Granada - 1° prov. in Z. Spanje; opp. 12.529 km2; ca. 575.000 inwoners.
2° Hoofdstad van de Sp. prov. G. (37° 11' N., 3° 37' W.); 108.000 inw. Schitterend gelegen aan den voet van de Siërra Nevada, tusschen twee heuvelruggen, bij de samenvloeiing van de Darro en de Genil. De Noordelijkste bergrug, de Albaicin, is het oudste deel van G., de Zuidelijkste is de hoogte, waarop het Alhambra prijkt. De stad neemt weer in beteekenis toe. Veel vreemdelingenbezoek, om G.’s bouwkunst. G. is het hoogtepunt van een reis door Spanje. Uitstekend klimaat. Suikerindustrie. Zetel van den aartsbisschop. Universiteit. Erkelens.

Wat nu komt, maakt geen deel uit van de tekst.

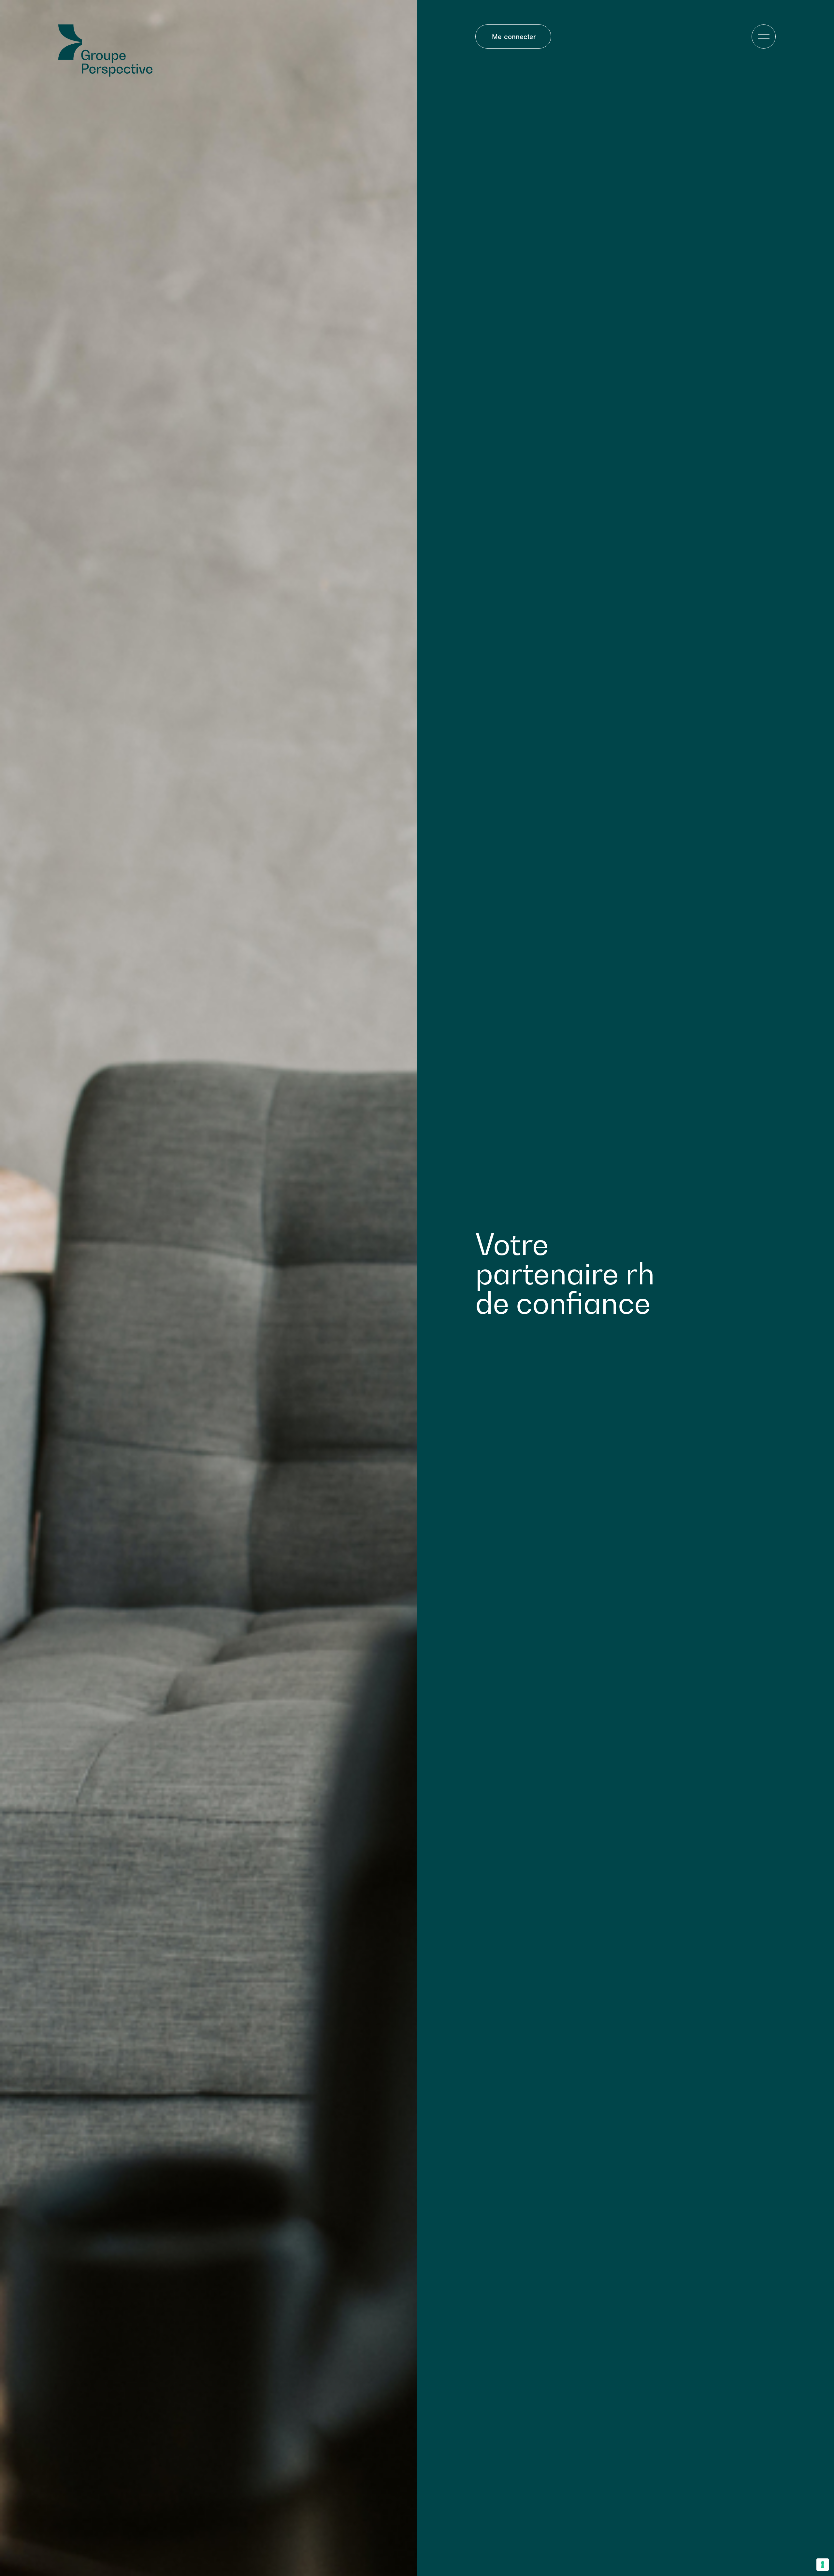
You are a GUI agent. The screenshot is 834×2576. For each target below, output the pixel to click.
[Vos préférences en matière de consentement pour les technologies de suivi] (822, 2564)
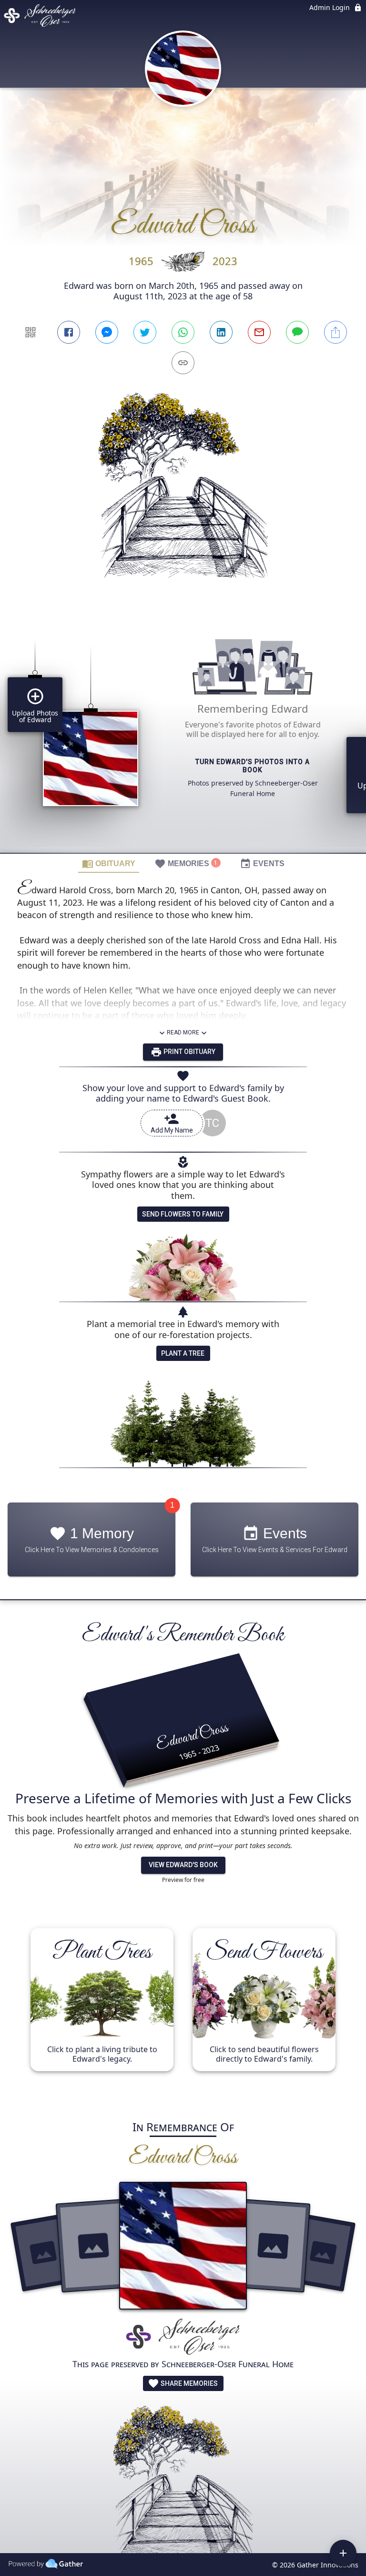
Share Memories (188, 2383)
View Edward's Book (183, 1865)
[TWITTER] (144, 332)
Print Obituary (188, 1051)
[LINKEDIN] (221, 332)
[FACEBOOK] (68, 332)
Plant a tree (182, 1353)
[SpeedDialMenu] (343, 2553)
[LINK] (183, 362)
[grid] (183, 732)
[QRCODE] (30, 332)
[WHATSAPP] (183, 332)
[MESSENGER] (106, 332)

Naast het → Alhambra is vooral bekend de kathedraal, Santa Maria de la Encarnación, ontworpen door Enrique de Egas, in 1523 begonnen en voltooid door Diego de Siloe, die wijzigingen aanbracht. Verder het Generalife (Dzjennat al Arif), een slot der Moorsche koningen, tegenover het Alhambra op een heuvel gelegen.
Geschiedenis. G. werd 756 door de Arabieren gesticht; stad en omgeving behoorden tot het kalifaat van Cordova. Sinds 1238 was G. een afzonderlijk Moorsch koninkrijk, dat schitterde door zijn welvaart en beschaving. In 1246 werd G. schatplichtig aan Castilië. Toen G. 1476 weigerde de verplichtingen na te komen, brak 1481 de oorlog uit, die 1492 eindigde met de verovering van de stad, de laatste Moorsche bezitting in Spanje. Koning Boabdil werd afgezet.
Het bisdom G. verving het vroegere bisdom Elvira (Illiberis). Tijdens de heerschappij der Mooren had G. slechts titulair-bisschoppen (o.a. den H. Petrus Paschalis), die onder de Mohammedanen missioneerden. Na den val van G. werd er een aartsbiss. zetel gevestigd. Sinds 1851 vijf suffraganen. Th. Heijman.
3° Stad in de rep. Nicaragua, gelegen aan het Nicaragua-meer; 18.000 inw. Uitvoer van koffie, cacao, suiker, maïs, fruit, huiden, katoen. Het bisdom G. is suffragaan van Managua, 1913 opgericht en telt ruim 150.000 Katholieken.